Incendio camper rom a Roma: spuntano volto e nome di chi ha lanciato la molotov

di Redazione Blitz
Pubblicato il 12 Maggio 2017 - 15:00 OLTRE 6 MESI FA
Incendio camper rom a Roma: spuntano volto e nome di chi ha lanciato la molotov

Incendio camper rom a Roma: spuntano volto e nome di chi ha lanciato la molotov

ROMA – L’uomo che ha lanciato una molotov contro il camper rom a Roma e ha appiccato il rogo in cui sono morte le tre sorelle nomadi ora ha un volto e un nome. Lui e altre due persone hanno preso parte alla spedizione punitiva contro la famiglia rom Halilovic, “rea” di aver collaborato con la polizia sul caso della studentessa cinese Yao uccisa durante una rapina. Si trata di un uomo di circa 30 anni, che ha precedenti per rapina, furto e ricettazione e ora rischia di essere arrestato per omicidio.

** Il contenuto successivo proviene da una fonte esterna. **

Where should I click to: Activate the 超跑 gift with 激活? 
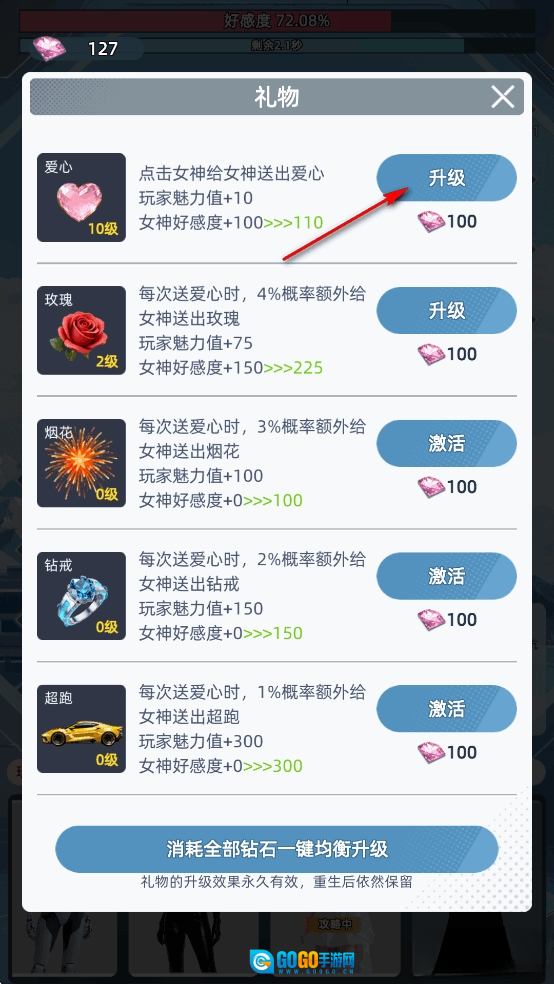(x=447, y=709)
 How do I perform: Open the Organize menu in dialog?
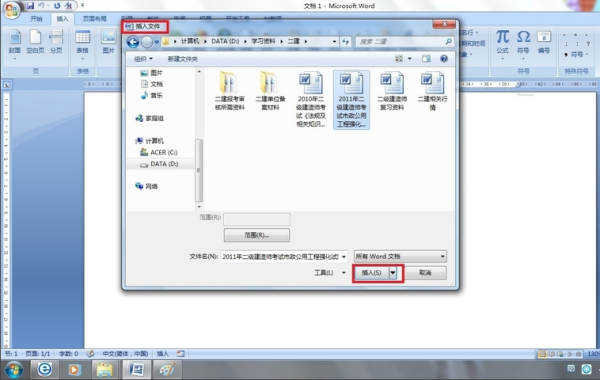tap(143, 59)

Michela Allegri e Alessia Marani sul quotidiano Il Messaggero scrivono che il sospetto è stato identificato grazie alle immagini riprese dalle telecamere di videosorveglianza, che hanno permesso di tracciare un identikit preciso. Alto, magro e dal viso scavato, nelle immagini si vede il sospettato lanciare la molotov che ha appiccato le fiamme in cui sono morte Francesca e Angelica, di 10 e 4 anni, e Elizabeth, 20 anni:

“Alcuni testimoni hanno detto a verbale di avere sentito schiamazzi nel piazzale, poco prima del rogo, e di aver distinto almeno tre voci. Gli inquirenti seguono più piste, ma hanno un’idea precisa: la strage avrebbe alle spalle screzi, vendette, tradimenti e interessi economici. Il padre Romano che, con la moglie Mela e gli altri 8 figli, mercoledì notte è riuscito a scampare alle fiamme, ha detto di aver subito minacce. Sua madre ha dichiarato che la famiglia aveva avuto screzi con i parenti dei tre rom finiti in manette per la morte della studentessa cinese derubata e poi travolta da un treno mentre inseguiva i ladri vicino al campo di via Salviati, dove gli Halilovic risiedevano.

Romano ha parlato di altre intimidazioni, che lo hanno spinto a lasciare l’insediamento. La stessa cosa, però, era successa nel campo de la Barbuta, dove la famiglia aveva abitato. L’ultimo avvertimento, una settimana fa: il camper di nonna Halilovic è stato incendiato. A bordo, però, non c’era nessuno. Lo usavano come magazzino dopo la fuga. Ed è nei campi nomadi della Capitale, soprattutto a Salviati, che si concentrano le indagini. Ora si temono ritorsioni e vendette a catena. Tanto che gli accampamenti sono stati blindati, per paura di guerre interne. Risse e violenze, soprattutto tra serbi e bosniaci, non sono una novità. Anche l’esodo degli Halilovic è al centro delle inchiesta. Si scava nel passato del capofamiglia. «Aveva molti nemici per via del suo carattere irascibile e violento, litigava con tutti anche in famiglia, la moglie è succube», dice chi lo conosce”.